但我正在寻找完成迭代的过程。它一直在继续。
我不明白为什么要花这么长时间训练NLP。我不知道需要多长时间才能完成。如果有人有任何想法请分享,让我知道完成这个过程需要多少时间?如果可能的话,我怎样才能让这个过程更快? 我的系统配置包括:
Ram: 15.5 GiB
processor: Intel® Core™ i3-4150 CPU @ 3.50GHz × 4
OS: 64-bit
我的代码需要做哪些更改?
这是Word2VecSentimentRNN的代码:
package org.deeplearning4j.examples.recurrent.word2vecsentiment;
import org.apache.commons.compress.archivers.tar.TarArchiveEntry;
import org.apache.commons.compress.archivers.tar.TarArchiveInputStream;
import org.apache.commons.compress.compressors.gzip.GzipCompressorInputStream;
import org.apache.commons.io.FileUtils;
import org.apache.commons.io.FilenameUtils;
import org.deeplearning4j.eval.Evaluation;
import org.deeplearning4j.models.embeddings.loader.WordVectorSerializer;
import org.deeplearning4j.models.embeddings.wordvectors.WordVectors;
import org.deeplearning4j.nn.conf.GradientNormalization;
import org.deeplearning4j.nn.conf.MultiLayerConfiguration;
import org.deeplearning4j.nn.conf.NeuralNetConfiguration;
import org.deeplearning4j.nn.conf.Updater;
import org.deeplearning4j.nn.conf.layers.GravesLSTM;
import org.deeplearning4j.nn.conf.layers.RnnOutputLayer;
import org.deeplearning4j.nn.multilayer.MultiLayerNetwork;
import org.deeplearning4j.nn.weights.WeightInit;
import org.deeplearning4j.optimize.listeners.ScoreIterationListener;
import org.nd4j.linalg.activations.Activation;
import org.nd4j.linalg.api.ndarray.INDArray;
import org.nd4j.linalg.dataset.DataSet;
import org.nd4j.linalg.indexing.NDArrayIndex;
import org.nd4j.linalg.lossfunctions.LossFunctions;
import java.io.*;
import java.net.URL;
public class Word2VecSentimentRNN {
/** Data URL for downloading */
public static final String DATA_URL = "http://ai.stanford.edu/~amaas/data/sentiment/aclImdb_v1.tar.gz";
/** Location to save and extract the training/testing data */
public static final String DATA_PATH = FilenameUtils.concat(System.getProperty("java.io.tmpdir"), "dl4j_w2vSentiment/");
/** Location (local file system) for the Google News vectors. Set this manually. */
public static final String WORD_VECTORS_PATH = "/PATH/TO/YOUR/VECTORS/GoogleNews-vectors-negative300.bin.gz";
public static void main(String[] args) throws Exception {
if(WORD_VECTORS_PATH.startsWith("/PATH/TO/YOUR/VECTORS/")){
throw new RuntimeException("Please set the WORD_VECTORS_PATH before running this example");
}
//Download and extract data
downloadData();
int batchSize = 64; //Number of examples in each minibatch
int vectorSize = 300; //Size of the word vectors. 300 in the Google News model
int nEpochs = 1; //Number of epochs (full passes of training data) to train on
int truncateReviewsToLength = 256; //Truncate reviews with length (# words) greater than this
//Set up network configuration
MultiLayerConfiguration conf = new NeuralNetConfiguration.Builder()

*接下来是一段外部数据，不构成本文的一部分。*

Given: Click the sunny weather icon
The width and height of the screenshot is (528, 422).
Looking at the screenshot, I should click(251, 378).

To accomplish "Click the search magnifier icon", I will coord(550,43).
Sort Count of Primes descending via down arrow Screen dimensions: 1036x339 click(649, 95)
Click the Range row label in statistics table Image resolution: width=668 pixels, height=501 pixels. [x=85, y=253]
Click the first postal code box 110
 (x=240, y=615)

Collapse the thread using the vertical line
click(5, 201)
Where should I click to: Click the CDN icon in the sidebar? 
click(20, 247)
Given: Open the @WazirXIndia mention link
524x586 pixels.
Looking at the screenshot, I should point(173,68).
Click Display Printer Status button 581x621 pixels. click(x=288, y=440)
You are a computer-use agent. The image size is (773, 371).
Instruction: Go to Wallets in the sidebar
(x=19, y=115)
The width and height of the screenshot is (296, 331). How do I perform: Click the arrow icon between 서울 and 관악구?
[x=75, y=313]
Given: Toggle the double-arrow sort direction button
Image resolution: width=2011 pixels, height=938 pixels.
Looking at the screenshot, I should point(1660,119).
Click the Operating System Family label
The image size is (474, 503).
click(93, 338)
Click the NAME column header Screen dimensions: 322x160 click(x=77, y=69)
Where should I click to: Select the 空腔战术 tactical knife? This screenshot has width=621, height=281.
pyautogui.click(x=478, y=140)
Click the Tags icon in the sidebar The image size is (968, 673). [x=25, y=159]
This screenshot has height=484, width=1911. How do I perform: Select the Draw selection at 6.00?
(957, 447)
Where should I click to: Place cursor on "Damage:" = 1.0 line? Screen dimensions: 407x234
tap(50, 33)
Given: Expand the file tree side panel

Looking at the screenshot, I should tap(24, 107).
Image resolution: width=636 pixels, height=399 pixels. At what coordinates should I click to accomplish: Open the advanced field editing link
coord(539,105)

.updater(Updater.ADAM).adamMeanDecay(0.9).adamVarDecay(0.999)
.regularization(true).l2(1e-5)
.weightInit(WeightInit.XAVIER)
.gradientNormalization(GradientNormalization.ClipElementWiseAbsoluteValue).gradientNormalizationThreshold(1.0)
.learningRate(2e-2)
.list()
.layer(0, new GravesLSTM.Builder().nIn(vectorSize).nOut(256)
.activation(Activation.TANH).build())
.layer(1, new RnnOutputLayer.Builder().activation(Activation.SOFTMAX)
.lossFunction(LossFunctions.LossFunction.MCXENT).nIn(256).nOut(2).build())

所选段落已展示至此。